In 1975 Vivitar  introduced  a new line of "Series One" lenses intended to compete with the best that anyone had to offer. Vivitar  proudly touted Series One designs as being on the leading edge of optical design.     

Vivitar's  claims were unusual, if not unique for the time.  It was unheard of to see an independent re-seller trying   to compete with camera manufacturers in terms of optical excellence.      No other independent lens company had  ever  tried to compete across the board on a lens lineup.  By and large they succeeded.  Besides quality, the new  Series One boasted new developments in optical design that were widely admired...and copied.   These new lenses were outstanding and loaded with new features not seen before.

Advertising claimed Vivitar met US Space program optical requirements  and used the "largest computers" to design Series One lenses.    Rather astounding claims, but even more astounding because Vivitar was only an American photo sales company, not a camera or lens manufacturer!!   Vivitar's advantage was boldness and innovation.

Vivitar Series One lenses really made a splash at the time, especially  the best selling and ground breaking 70-210 Macro Zoom.

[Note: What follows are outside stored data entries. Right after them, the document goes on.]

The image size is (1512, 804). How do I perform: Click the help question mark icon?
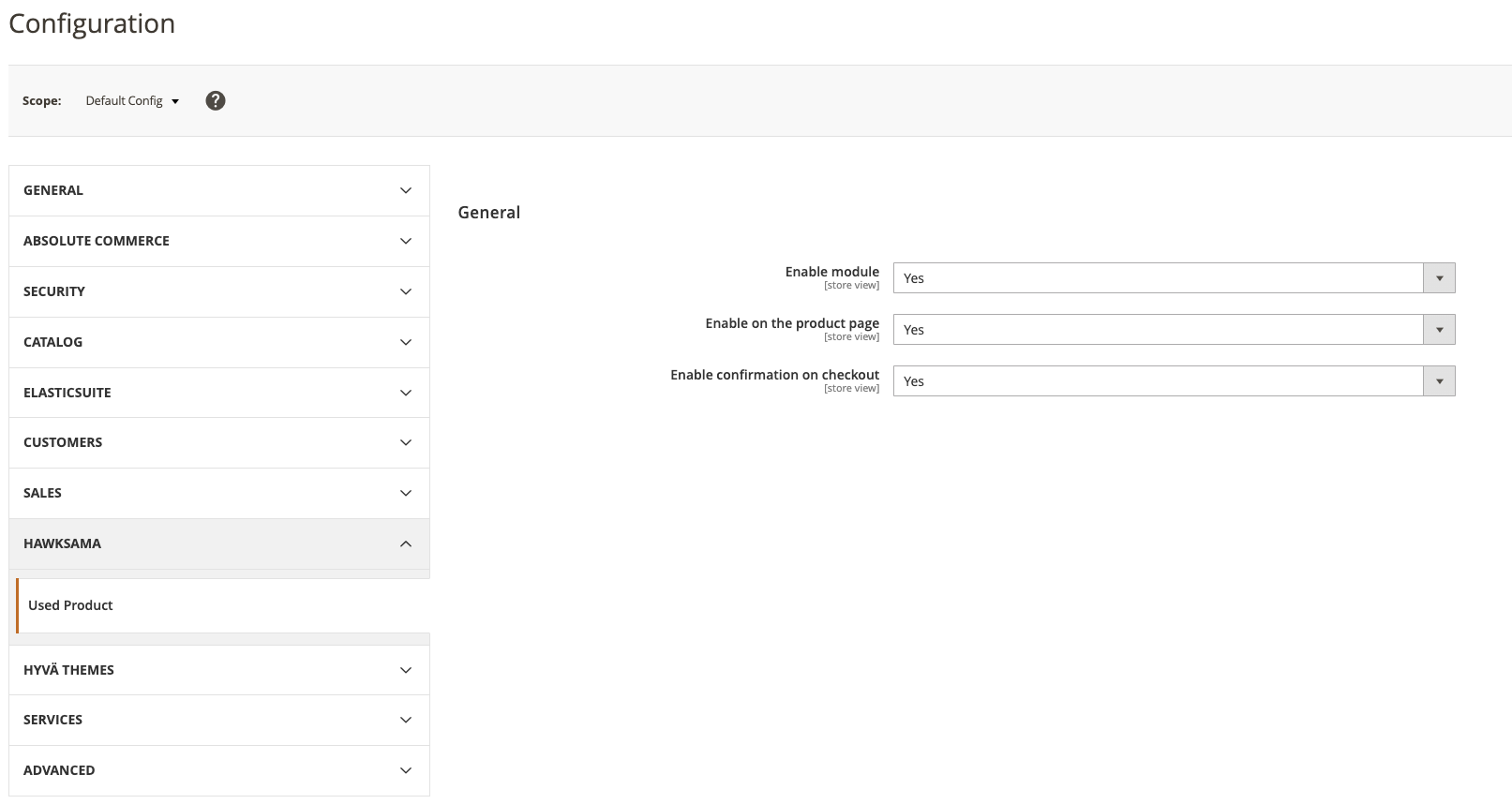coord(216,101)
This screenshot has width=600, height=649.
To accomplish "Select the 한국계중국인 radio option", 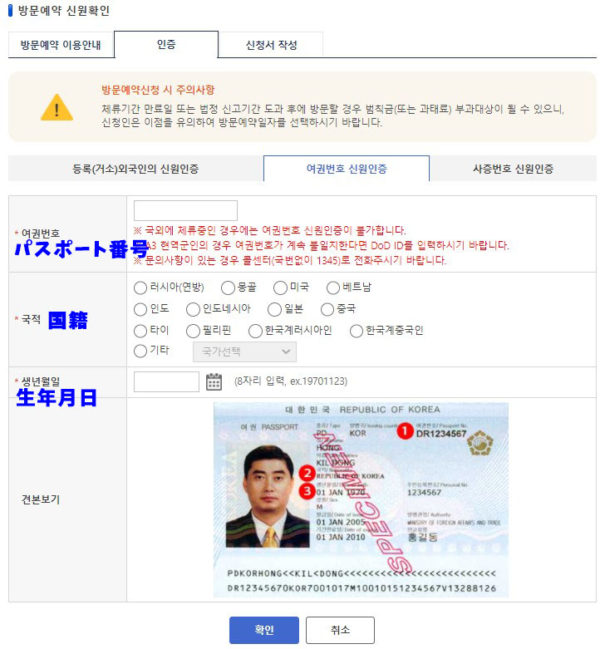I will tap(356, 331).
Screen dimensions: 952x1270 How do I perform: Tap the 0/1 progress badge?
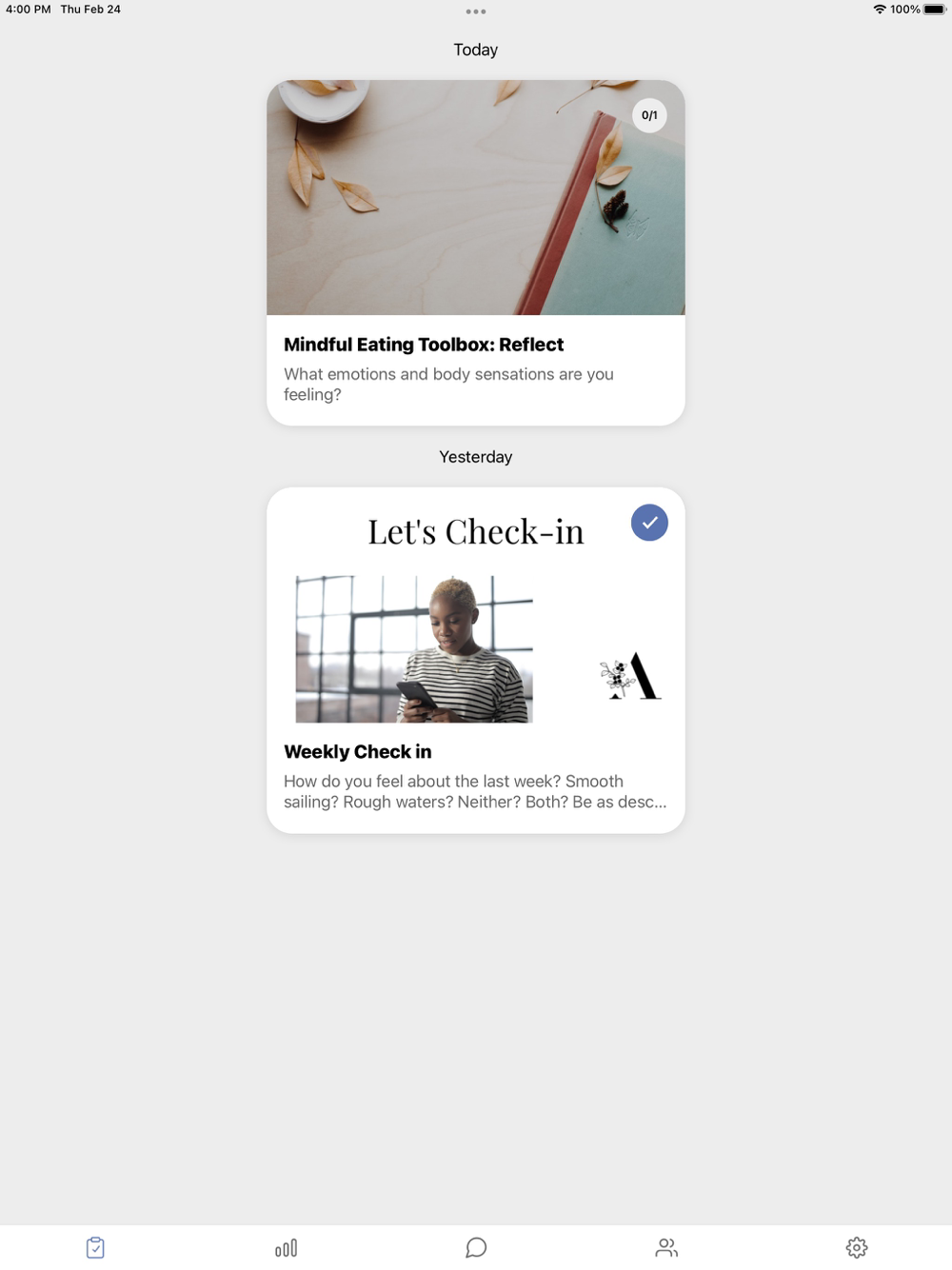649,115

Most photogs were amazed at this first Macro Zoom.   Many  just felt they wouldn't be able to hold their camera bags proudly if they didn't have one.  Today of course, almost all zooms have a macro feature.   When you use your macro zoom, do what I do and remember to take your hat off and have a moment of silence for it's forgotten ancestor, the Vivitar Series One 70-210 Macro Zoom.  (Do I get carried away with this historical stuff or what?)      Most  Series One lenses  were reportedly   made by Kiron in Japan.   In later years Kiron would introduce an excellent series of lenses to the American market under their own name.  Today Kirons are well worth looking for.   Their  excellent performance is often found at giveaway prices because the seller is not familiar with the House of Kiron.

Never before, or since, had a non camera manufacturer introduced so many unique leading edge lens designs upon 35mm consumers.   Completely unique for their time, the Series One lineup boasted  a 28/1.9, 90/2.5 Macro, 135/2.3, 200/3, 24-48/3.8,  35-85/2.8 Variable focus, 70-210/3.5 Macro zoom,  90-180/4.5 Macro Zoom, and three mirror lenses of a new heftier "Solid CAT" design, the 600/8, and 800/11.    The 90/2.5 Macro shared the honor with the illustrious Leitz Dual Range Summicron of having the highest resolution of any lenses tested by the great, late, and sorely missed American photography magazine, Modern Photography.   The lens lineup was filled out by the  super performing, but not so unique 135/2.3 and 200/3.        Unfortunately and predictably, Vivitar's leap into the big leagues did not last for long. By 1981 all original Series One lenses were discontinued except the 800/11 and 70-210/3.5 Macro zoom.    A few outstanding designs followed, but not in the previous quantity.  1983 saw the introduction of the very interesting 450/4.5 Vivitar Series One mirror lens with a plastic aspherical front element.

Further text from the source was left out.